You can also break out to a number of different PowerShell modules that cover everything from AD, to AAD Connect, and then AAD itself, but that's not a great place to start. Check your sync configuration and any errors first as mentioned above.
Edited: Spelling correction.
Jun 23 2022 04:20 PM
@LainRobertson hey Lain, thx for the reply...i understand that AAD connect is the one doing the syncing, not ADFS. What i wanted to clarify is this statement from Microsoft below regarding managing stale hybrid domain join devices
If you have Hybrid Domain Join with ADFS, machines disabled onPrem will not be synced to Azure AD
Jun 23 2022 04:43 PM - edited Jun 23 2022 09:40 PM
That's not correct.
What the boxed-in-red part is saying is that if you:
This is simply because AAD Connect will only manage Windows 10 or later device objects.
The reference to AD FS is simply acknowledging that it performs an authentication function in environments that have AD FS (even if you don't use AAD Connect), and for which the registered domain is classified as Federated and not Managed.
Here's an illustration of a disabled Windows 10 device in AAD (first command line result) and on-premise (second command line result.)

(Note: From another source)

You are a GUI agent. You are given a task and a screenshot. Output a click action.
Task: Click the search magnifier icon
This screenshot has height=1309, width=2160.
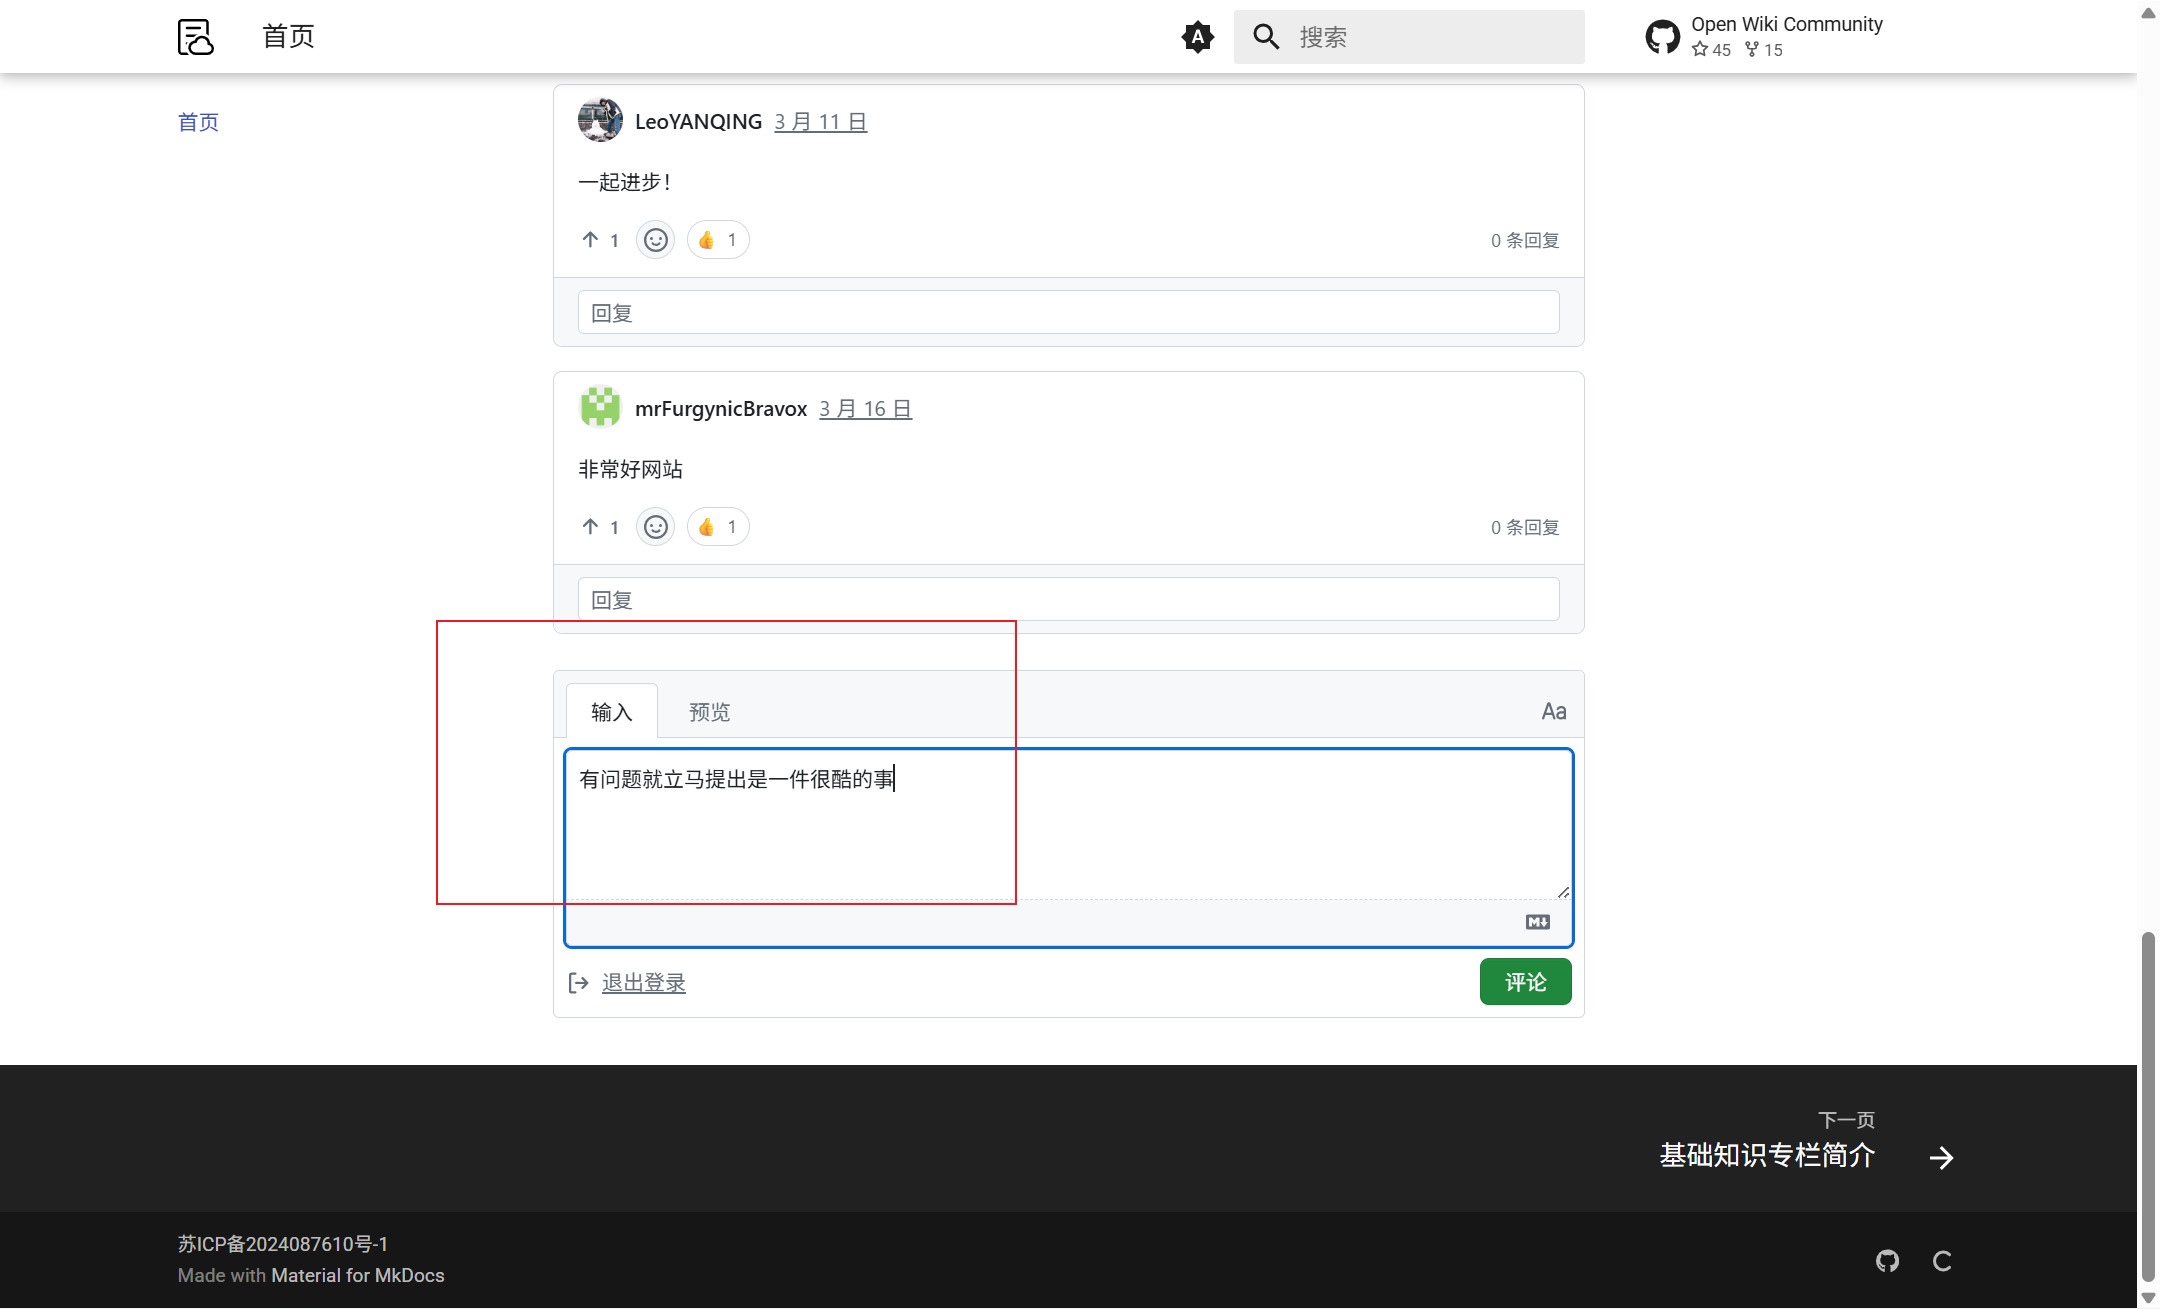1266,37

Below, you can see from miisclient.exe (on the AAD Connect host) where and how this is being calculated from on-premise.
Lastly, you can see via the official documentation that this is an intended attribute flow (i.e. not something we've customised.)
In short, if your domain is Federated, you operate AAD Connect and have Windows 10 devices, then enabled/disabled should certainly (subject to AAD Connect configuration, scoping, etc.) be synchronising.
Edited: Re-phrased fourth paragraph to be less ambiguous (hopefully) in it's interpretation, plus fixed a typo.